But we shall do well to note especially the root of all this wickedness. It was an evil heart of unbelief, and base distrust of God. The Almighty had plainly declared that Jacob should be preferred before Esau. But Rebekah had not confidence enough in Him who had decreed the event, to leave Him to use his own time and pleasure in bringing it to pass. Therefore, she basely dishonoured the power and faithfulness of God, by acting as though she supposed He needed her artifices for the effecting of his purposes. Knowing that the blessing, or at least the main thing contained in it, was designed for Jacob, she might, if she had pleased, have calmly expostulated with Isaac, who seems not to have understood God's meaning so well as herself; but if she could not have prevailed with him by honest methods to bless Jacob instead of Esau, she should have committed the matter to God by faith, who would doubtless have made his own promise good; and thus much sin and many evil consequences would have been avoided. However, she preferred her own devices.

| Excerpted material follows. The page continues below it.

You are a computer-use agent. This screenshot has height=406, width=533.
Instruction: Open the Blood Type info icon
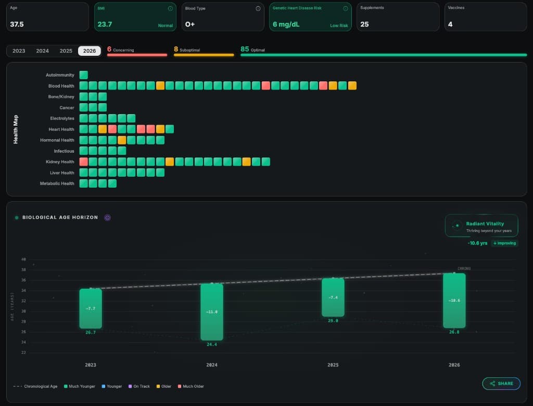pyautogui.click(x=258, y=8)
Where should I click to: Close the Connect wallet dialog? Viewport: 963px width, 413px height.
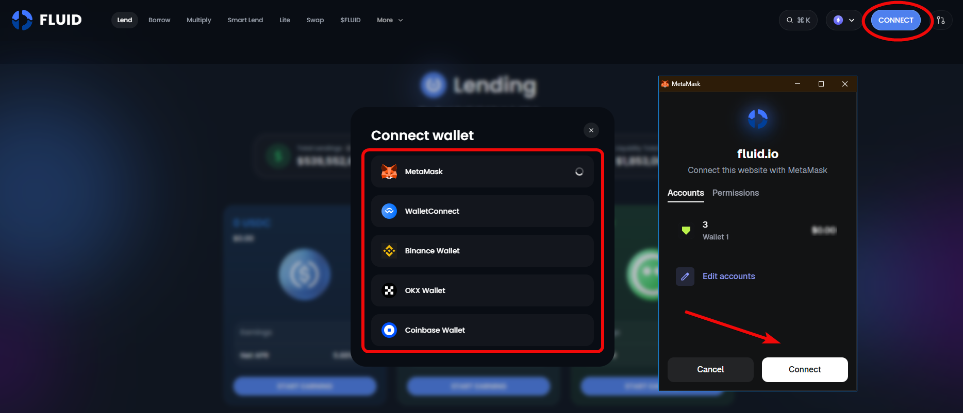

So Jacob, following his mother's instructions, came unto his father, and said, "My father: and he said, Who art thou, my son? And Jacob said unto his father, I am Esau thy firstborn; I have done according as thou badest me: arise, I pray thee, sit and eat of my venison, that thy soul may bless me. And Isaac said unto his son, How is it that thou hast found it so

quickly, my son? and he said, Because the Lord thy God brought it to me."

Observe here what apt scholars we are in wickedness. Parents find it no easy thing to teach their children righteousness, but they are quick enough in learning impiety and deceit. Observe too, how one sin begets another, and, when evil has but for a season got the ascendancy in the heart, how readily and how abundantly it produces evil things. Here are four direct falsehoods almost in a breath; and the last, "because the Lord thy God brought it to me," is also as blasphemous a piece of hypocrisy as can well be imagined. God had no hand in these base contrivances. The father of lies was more likely to have been the instigator of them. But the form of godliness now suited Jacob's purpose, though he had so iniquitously been denying the power thereof.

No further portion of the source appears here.